# Data Collection (OMDb + Box Office)

We'll add text and stuff later.

## 1. Setup

In [33]:
import os
import json
import pandas as pd
import requests
import time
import math
import re
import warnings

# ignores annoying warnings
warnings.filterwarnings(
    "ignore",
    message=".*apply operated on the grouping columns.*",
    category=DeprecationWarning
)

base_dir = os.getcwd()
# obdb paths
json_path = os.path.join(base_dir, "..", "data_collection", "omdb_data.json")
csv_output_path = os.path.join(base_dir, "..", "data_collection", "omdb_cleaned.csv")
# kaggle metadata path
metadata_path = os.path.join(base_dir, "..", "data_collection", "Kaggle The Movies Dataset", "movies_metadata.csv")
# master movie list parth
movie_list_path = os.path.join(base_dir, "..", "data_collection", "movie_list.txt")
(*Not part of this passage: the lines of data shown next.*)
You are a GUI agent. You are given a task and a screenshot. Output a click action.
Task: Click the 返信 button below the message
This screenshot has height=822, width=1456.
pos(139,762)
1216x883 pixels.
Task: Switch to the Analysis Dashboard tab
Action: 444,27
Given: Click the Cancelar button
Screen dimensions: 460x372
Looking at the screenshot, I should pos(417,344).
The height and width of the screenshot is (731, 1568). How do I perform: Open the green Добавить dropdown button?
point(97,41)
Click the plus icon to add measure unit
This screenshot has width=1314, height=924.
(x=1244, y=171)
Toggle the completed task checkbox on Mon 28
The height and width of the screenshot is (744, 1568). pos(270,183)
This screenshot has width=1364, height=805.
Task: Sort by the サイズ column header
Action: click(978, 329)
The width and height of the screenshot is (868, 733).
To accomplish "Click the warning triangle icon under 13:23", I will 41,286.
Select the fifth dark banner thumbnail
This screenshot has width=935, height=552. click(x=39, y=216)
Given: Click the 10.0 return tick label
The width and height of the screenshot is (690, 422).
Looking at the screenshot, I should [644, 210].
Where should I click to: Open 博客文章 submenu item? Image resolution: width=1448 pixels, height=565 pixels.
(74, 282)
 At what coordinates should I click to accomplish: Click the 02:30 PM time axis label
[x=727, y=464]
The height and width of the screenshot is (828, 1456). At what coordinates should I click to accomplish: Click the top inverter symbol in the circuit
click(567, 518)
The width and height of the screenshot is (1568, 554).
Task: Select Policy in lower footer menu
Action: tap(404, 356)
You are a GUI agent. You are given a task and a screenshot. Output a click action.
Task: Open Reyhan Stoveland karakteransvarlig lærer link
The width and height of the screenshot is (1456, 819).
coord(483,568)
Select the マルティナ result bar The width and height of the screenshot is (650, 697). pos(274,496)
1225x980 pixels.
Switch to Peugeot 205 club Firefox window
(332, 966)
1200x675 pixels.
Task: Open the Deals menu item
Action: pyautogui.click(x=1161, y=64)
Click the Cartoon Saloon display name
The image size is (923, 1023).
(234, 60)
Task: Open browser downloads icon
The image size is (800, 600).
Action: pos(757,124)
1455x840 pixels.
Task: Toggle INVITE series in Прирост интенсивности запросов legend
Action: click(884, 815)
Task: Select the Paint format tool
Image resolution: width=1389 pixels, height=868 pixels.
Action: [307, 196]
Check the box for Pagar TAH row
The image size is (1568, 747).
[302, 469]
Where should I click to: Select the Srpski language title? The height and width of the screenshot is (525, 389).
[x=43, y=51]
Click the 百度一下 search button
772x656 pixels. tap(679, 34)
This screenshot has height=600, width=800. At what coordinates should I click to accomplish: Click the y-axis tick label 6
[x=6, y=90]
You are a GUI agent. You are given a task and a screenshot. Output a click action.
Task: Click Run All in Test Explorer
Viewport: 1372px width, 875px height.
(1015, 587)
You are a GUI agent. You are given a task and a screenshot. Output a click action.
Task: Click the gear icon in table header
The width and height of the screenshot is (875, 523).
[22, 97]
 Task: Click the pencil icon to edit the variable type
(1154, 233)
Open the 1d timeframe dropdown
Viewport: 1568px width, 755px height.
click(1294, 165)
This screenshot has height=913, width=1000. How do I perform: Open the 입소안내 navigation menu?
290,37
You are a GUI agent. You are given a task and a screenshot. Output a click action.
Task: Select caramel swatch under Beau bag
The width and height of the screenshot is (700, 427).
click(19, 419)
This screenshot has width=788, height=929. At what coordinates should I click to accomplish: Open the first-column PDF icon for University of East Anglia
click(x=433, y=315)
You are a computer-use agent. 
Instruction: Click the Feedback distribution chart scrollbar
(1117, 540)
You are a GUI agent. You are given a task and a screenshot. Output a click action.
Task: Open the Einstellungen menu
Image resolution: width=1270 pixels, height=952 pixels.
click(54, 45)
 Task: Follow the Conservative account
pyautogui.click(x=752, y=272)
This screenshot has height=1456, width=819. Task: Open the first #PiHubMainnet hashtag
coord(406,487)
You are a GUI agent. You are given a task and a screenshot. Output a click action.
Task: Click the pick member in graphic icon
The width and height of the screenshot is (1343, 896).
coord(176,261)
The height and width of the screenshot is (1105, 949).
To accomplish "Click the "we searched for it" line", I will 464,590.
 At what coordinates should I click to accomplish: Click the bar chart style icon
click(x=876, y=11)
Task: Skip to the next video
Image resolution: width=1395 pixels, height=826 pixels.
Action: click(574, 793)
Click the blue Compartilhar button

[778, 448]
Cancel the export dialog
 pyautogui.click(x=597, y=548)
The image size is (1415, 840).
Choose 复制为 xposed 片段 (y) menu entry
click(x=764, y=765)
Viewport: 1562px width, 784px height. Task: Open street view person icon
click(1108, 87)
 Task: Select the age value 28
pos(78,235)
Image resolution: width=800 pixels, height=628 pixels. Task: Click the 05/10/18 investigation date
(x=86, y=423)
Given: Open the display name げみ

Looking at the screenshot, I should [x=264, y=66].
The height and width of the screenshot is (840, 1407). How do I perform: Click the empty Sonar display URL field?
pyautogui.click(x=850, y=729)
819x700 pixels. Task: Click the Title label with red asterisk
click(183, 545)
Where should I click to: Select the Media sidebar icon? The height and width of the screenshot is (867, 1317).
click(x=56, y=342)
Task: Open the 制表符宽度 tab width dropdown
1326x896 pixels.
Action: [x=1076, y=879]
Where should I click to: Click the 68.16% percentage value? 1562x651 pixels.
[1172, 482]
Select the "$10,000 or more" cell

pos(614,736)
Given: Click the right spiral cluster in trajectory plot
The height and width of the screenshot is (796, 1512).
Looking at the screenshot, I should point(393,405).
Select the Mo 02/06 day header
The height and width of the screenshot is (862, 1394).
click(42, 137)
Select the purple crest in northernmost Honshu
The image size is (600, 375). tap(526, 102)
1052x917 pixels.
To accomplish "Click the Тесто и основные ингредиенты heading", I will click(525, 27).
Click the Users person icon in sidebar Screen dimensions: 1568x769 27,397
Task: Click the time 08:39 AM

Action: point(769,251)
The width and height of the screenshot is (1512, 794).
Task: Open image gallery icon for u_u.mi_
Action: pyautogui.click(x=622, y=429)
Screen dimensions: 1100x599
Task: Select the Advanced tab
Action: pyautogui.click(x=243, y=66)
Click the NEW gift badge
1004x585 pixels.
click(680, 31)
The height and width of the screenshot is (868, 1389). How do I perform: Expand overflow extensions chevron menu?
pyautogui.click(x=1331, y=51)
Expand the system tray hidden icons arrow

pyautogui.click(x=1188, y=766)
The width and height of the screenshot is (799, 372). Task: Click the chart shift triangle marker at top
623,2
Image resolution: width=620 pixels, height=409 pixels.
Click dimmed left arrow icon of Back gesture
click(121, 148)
## 2. Building Master Movie List

description of this section, our idea and an advantage of this approach

### 2.1 Load, clean & derive

what we do

In [34]:
df = pd.read_csv(metadata_path, low_memory=False)

df = df.dropna(subset=["budget", "release_date"])
df["budget"] = pd.to_numeric(df["budget"], errors="coerce")
df["year"]   = pd.to_datetime(df["release_date"], errors="coerce").dt.year
df = df[df["year"].between(1974, 2024)]  # 50 years span

### 2.2 Budget tiers

why we make tiers

In [35]:
df["decade"]  = (df["year"] // 10) * 10
df["budget_m"] = df["budget"] / 1000000

budget_bins  = [0, 5, 20, 100, df["budget_m"].max()+1]
budget_labels= ["<5M", "5–20M", "20–100M", ">100M"]
df["budget_tier"] = pd.cut(df["budget_m"], bins=budget_bins, labels=budget_labels)

n_decades = df["decade"].nunique()
n_tiers   = df["budget_tier"].nunique()
total_cells = n_decades * n_tiers

N_PER_CELL = math.ceil(5000 / total_cells)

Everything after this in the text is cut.